Segment Start: Supplied material

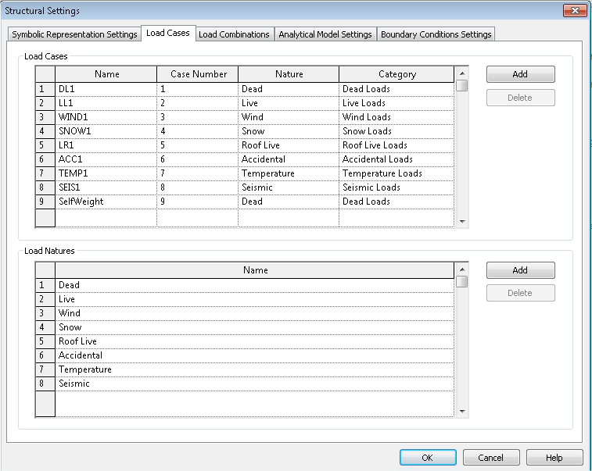Select Temperature in Load Natures table
This screenshot has width=592, height=471.
pos(254,369)
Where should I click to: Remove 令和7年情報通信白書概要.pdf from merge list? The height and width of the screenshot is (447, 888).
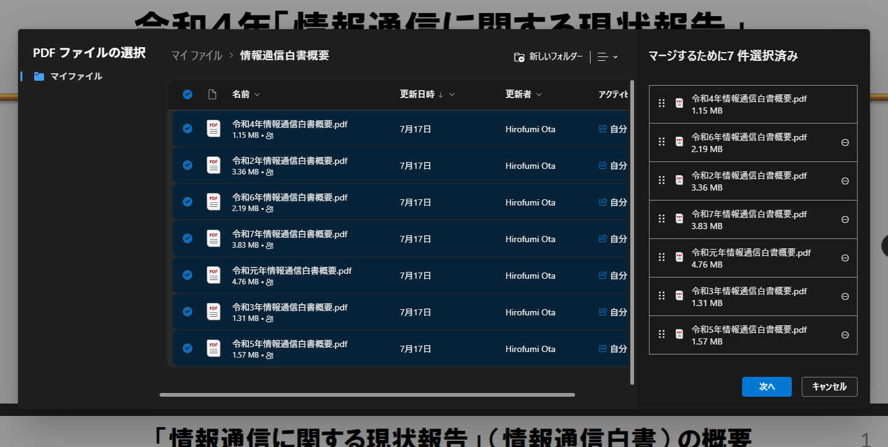(845, 219)
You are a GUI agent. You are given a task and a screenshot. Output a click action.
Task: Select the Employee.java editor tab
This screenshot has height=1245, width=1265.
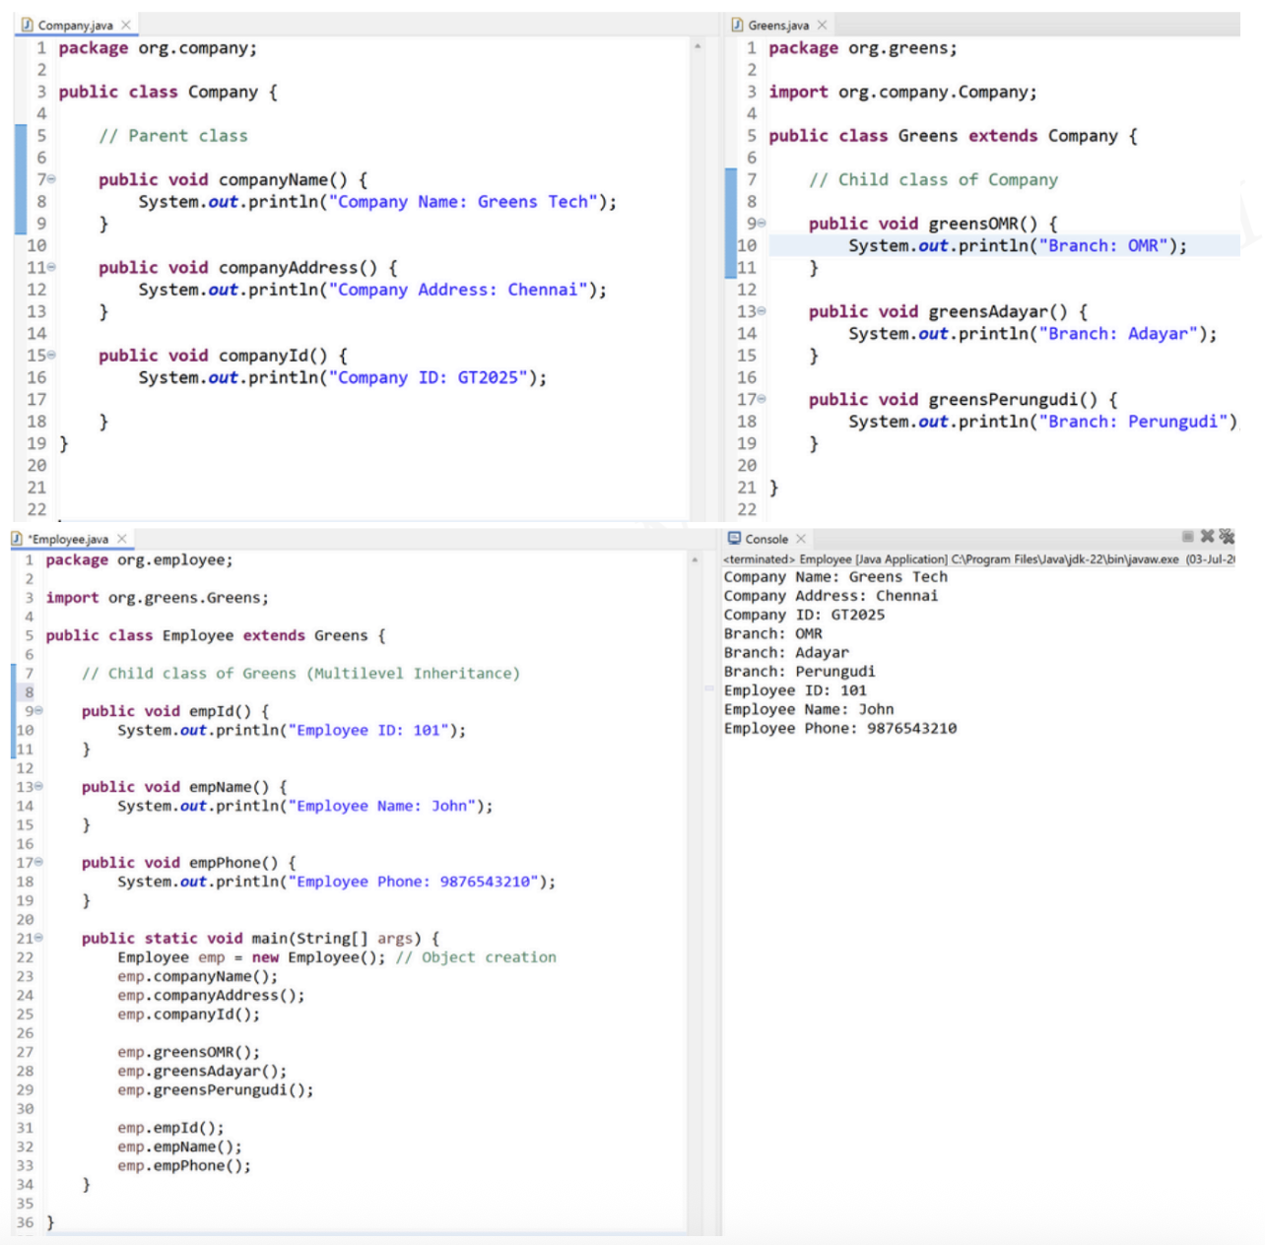point(69,539)
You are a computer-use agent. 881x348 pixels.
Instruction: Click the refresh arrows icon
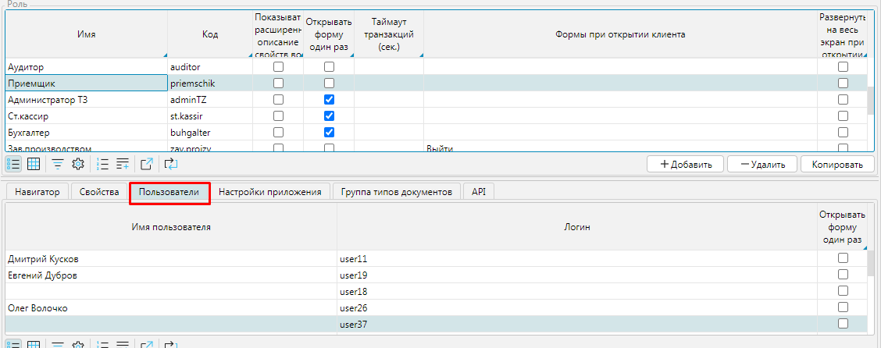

Segment End: Supplied material

Problem to work on => Only the lines holding the string "agent" are needed; copy each of them from the material above.

Finished exercise =>
You are a GUI agent. You are given a task and a screenshot. Output a click action.
You are a computer-use agent. 881x348 pixels.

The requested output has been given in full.